In terms of its thermal and aerodynamic properties, as well as the ratio of cost and durability, the leading position is occupied by a brick chimney shaft with a stainless pipe inside.
It is important to prevent the accelerated formation of condensation and provide for the possibility of regular maintenance smoke evacuation systems.
Any ceramic brick is not suitable for a smoke exhaust system, but only of a certain brand. Moreover, for the manufacture of the outer and inner parts, material with different markings is used.
The chimney can be made from facing bricks, but frost-resistant material does not tolerate heat / cooling well. After several heating seasons, the surface begins to crack and crumble.
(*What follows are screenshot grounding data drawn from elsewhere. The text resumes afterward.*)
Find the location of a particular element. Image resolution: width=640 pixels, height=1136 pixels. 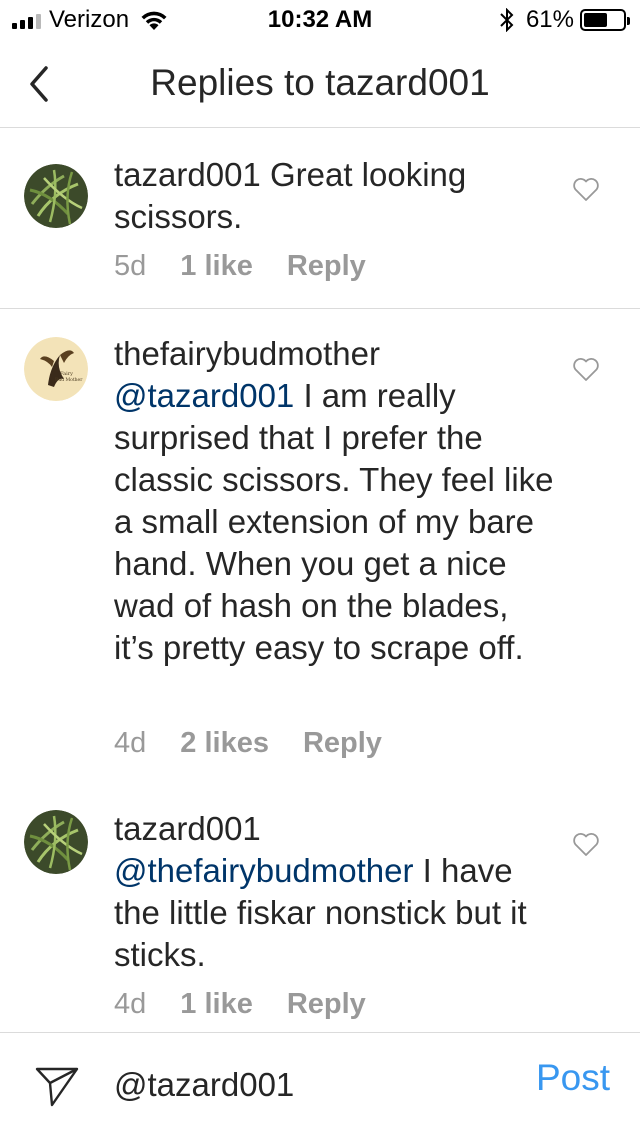

battery-fill is located at coordinates (596, 20).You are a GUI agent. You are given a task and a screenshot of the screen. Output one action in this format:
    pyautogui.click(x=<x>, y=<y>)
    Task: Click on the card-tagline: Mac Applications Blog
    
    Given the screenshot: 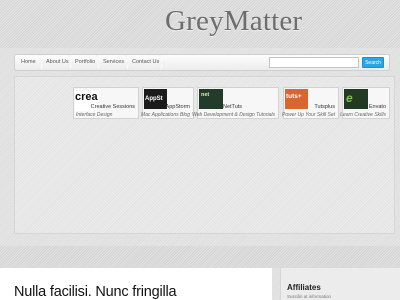 What is the action you would take?
    pyautogui.click(x=165, y=115)
    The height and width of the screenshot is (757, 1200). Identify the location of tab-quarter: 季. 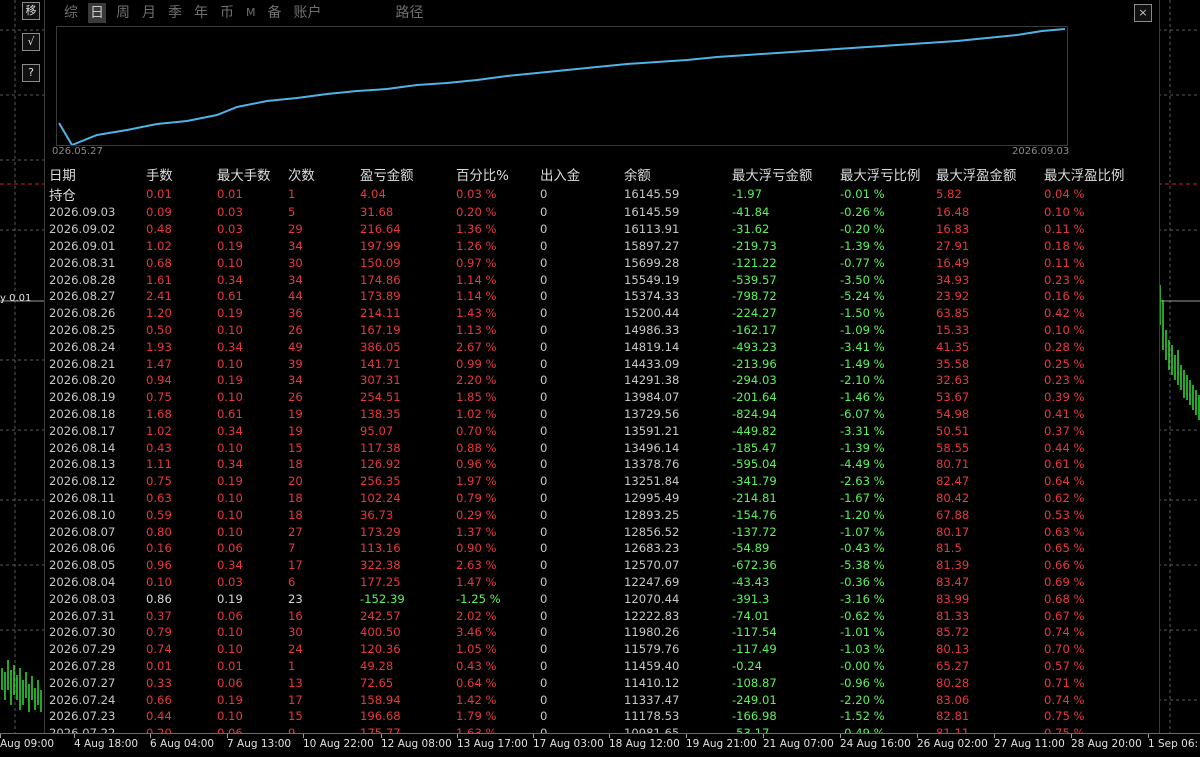
(175, 13).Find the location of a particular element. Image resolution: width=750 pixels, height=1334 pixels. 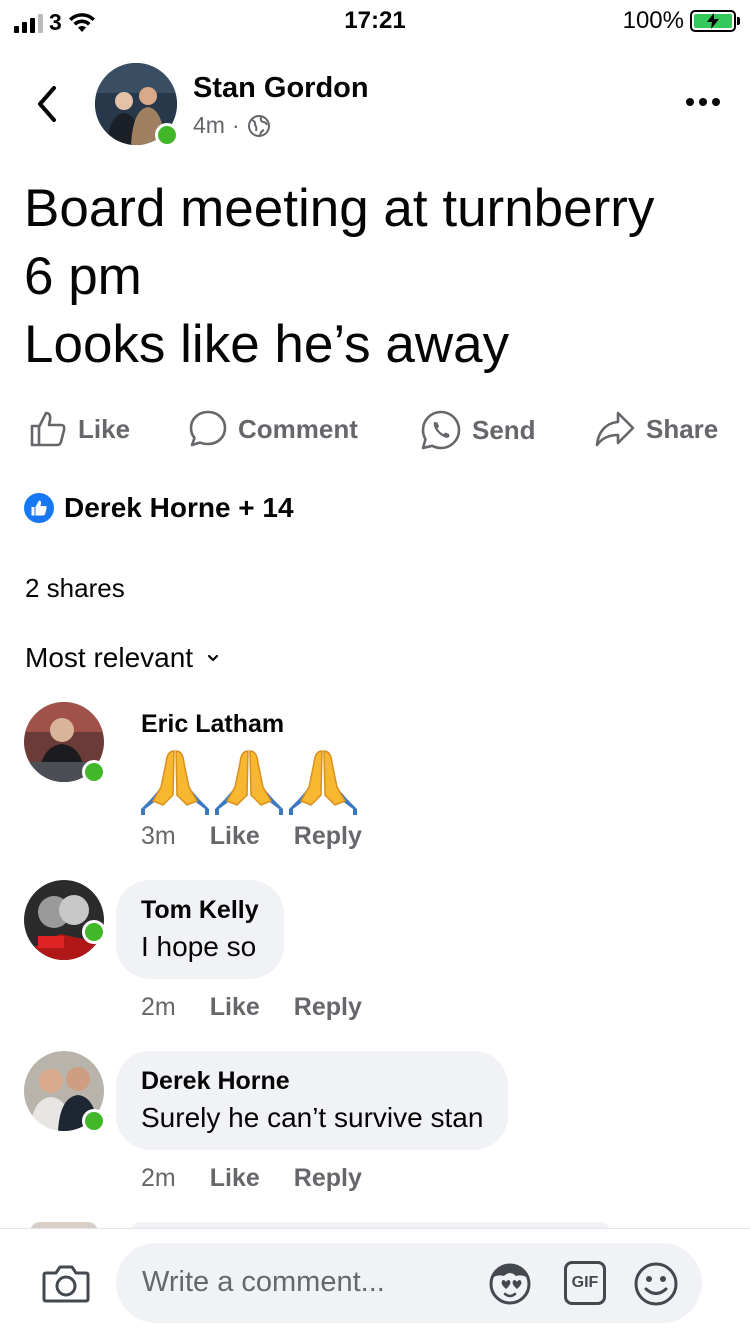

status-right: 100% is located at coordinates (681, 21).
When condensation occurs, the facing material loses its strength.
It is correct to make a brick chimney for a gas boiler in a private house, from solid bricks, class "A" or "B", with strength M 250 and frost resistance F300.
If there is no financial opportunity to buy a ready-made adhesive composition, the mixture is made independently.
The ready-made composition of the solutions includes all the necessary additives and plasticizers, which allows you to make a perfectly even seam without leaving voids. The only drawback is the high cost of masonry.
The technology for insulating an external brick chimney is as follows:
To insulate a brick pipe in an unheated attic, use mineral wool... The material costs approximately two times cheaper, and in the absence of atmospheric precipitation, it performs well thermal insulation functions.
The connection of the gas boiler to the existing brick chimney is carried out only if the pipe height is sufficient and after the obligatory sleeve of the system.
Additional sealing of chimneys in brick walls for individual gas boilers is required only if ducts intended for ventilation are used.
Alternatively, you can call a specialist for cleaning. Work will cost on average from 600 to 3000 rubles. The occupied time is from 3-6 hours, depending on the degree of pollution.